#### Your task
In the entries that follow, find the line containing "Where should I click to: Open the Benchmark"; from there, copy every line exactly through the line containing "Task: Click the HIGH severity badge".
---- Records to use
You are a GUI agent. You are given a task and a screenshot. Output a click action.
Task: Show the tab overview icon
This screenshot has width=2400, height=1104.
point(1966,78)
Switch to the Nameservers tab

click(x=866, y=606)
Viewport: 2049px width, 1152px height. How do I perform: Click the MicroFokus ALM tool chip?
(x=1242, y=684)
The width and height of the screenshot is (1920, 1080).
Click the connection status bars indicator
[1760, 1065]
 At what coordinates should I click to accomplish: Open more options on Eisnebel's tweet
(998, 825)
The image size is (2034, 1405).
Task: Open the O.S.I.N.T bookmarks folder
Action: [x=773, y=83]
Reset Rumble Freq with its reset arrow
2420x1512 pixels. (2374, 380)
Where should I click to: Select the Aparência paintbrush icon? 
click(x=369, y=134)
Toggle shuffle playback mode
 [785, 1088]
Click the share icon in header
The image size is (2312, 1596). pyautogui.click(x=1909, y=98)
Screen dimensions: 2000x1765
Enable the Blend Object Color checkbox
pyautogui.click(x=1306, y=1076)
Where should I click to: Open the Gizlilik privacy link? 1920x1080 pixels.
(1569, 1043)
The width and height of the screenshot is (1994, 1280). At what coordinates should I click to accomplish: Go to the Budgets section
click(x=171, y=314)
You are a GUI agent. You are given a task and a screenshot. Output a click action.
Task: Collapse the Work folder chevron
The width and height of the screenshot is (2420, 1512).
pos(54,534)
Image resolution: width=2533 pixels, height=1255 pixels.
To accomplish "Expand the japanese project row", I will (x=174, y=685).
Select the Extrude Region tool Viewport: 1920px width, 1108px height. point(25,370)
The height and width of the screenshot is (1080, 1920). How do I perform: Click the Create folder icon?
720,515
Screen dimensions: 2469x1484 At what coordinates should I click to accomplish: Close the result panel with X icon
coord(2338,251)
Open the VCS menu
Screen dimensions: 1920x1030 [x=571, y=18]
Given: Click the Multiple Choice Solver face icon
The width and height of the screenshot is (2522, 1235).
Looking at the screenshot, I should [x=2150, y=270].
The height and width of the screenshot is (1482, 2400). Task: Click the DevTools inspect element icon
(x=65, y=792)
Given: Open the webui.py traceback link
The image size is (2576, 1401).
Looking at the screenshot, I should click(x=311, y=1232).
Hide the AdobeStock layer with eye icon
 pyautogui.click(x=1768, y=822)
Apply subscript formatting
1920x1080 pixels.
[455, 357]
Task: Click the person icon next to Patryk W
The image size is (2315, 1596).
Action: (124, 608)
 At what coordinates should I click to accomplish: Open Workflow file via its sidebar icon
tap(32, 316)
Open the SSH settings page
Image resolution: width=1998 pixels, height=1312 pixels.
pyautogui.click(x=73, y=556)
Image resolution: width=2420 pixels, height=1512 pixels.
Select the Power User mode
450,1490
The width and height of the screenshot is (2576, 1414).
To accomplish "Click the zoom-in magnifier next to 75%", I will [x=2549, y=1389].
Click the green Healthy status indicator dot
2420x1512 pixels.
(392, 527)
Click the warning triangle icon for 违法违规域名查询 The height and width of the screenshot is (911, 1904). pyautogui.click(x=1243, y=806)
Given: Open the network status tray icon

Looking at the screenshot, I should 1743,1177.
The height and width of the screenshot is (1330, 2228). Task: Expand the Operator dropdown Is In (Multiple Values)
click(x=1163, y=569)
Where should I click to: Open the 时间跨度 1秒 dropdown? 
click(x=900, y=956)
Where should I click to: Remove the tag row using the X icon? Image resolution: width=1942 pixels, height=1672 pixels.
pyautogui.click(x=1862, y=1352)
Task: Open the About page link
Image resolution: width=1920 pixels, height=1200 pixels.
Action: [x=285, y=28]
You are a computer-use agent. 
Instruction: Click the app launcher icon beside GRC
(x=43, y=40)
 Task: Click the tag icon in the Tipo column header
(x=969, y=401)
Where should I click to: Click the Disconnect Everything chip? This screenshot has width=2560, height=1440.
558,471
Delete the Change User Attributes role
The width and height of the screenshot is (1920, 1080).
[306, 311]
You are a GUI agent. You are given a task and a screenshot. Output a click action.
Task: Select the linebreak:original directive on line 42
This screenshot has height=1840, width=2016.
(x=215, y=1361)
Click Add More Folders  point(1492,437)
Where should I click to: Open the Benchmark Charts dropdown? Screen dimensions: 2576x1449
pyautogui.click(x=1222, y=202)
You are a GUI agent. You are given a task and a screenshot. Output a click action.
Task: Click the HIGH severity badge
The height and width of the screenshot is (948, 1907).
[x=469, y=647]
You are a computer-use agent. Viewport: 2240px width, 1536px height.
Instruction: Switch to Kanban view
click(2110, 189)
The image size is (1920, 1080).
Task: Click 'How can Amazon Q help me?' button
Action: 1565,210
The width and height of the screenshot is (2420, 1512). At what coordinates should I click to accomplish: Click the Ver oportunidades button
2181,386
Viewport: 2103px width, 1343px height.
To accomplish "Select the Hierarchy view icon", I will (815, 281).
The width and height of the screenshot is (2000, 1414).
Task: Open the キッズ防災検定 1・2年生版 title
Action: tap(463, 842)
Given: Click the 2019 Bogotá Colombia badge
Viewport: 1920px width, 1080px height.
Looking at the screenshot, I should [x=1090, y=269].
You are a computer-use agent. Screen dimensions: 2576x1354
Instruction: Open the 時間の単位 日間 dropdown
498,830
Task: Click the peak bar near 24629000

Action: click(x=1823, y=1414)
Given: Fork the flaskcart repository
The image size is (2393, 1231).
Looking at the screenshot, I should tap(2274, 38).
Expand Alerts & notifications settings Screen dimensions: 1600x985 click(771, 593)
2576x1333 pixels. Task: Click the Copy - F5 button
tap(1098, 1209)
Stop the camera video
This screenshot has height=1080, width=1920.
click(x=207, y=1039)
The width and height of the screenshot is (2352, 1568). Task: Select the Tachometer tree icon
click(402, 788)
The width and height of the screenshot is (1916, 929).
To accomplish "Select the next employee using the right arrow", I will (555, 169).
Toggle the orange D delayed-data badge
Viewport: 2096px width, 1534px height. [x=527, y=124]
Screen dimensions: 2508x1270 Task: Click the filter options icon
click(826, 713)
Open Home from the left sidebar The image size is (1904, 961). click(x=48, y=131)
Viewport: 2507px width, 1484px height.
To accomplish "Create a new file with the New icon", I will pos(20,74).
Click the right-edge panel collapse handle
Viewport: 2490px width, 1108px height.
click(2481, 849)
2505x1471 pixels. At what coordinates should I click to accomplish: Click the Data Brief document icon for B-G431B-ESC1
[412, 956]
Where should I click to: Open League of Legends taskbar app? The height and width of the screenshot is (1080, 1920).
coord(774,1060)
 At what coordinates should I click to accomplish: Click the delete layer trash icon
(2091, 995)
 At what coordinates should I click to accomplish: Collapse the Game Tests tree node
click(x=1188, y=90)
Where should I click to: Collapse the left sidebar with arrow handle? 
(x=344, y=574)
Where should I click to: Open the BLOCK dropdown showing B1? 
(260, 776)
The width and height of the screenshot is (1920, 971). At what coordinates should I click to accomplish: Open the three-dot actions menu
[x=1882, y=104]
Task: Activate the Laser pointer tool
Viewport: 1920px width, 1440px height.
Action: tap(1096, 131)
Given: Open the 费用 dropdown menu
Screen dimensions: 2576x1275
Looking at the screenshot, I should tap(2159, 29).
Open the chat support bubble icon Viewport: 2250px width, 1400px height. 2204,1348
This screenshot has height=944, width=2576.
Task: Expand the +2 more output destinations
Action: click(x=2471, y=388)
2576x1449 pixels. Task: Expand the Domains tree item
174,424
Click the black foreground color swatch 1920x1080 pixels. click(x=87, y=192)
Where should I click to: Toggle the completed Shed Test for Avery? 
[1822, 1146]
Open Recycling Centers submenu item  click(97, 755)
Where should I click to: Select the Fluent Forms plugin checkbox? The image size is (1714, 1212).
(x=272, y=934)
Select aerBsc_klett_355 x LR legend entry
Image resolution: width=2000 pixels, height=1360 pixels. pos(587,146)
--------
#### Answer
Where should I click to: Open the Benchmark Charts dropdown? Screen dimensions: 2576x1449
pyautogui.click(x=1222, y=202)
You are a GUI agent. You are given a task and a screenshot. Output a click action.
Task: Click the HIGH severity badge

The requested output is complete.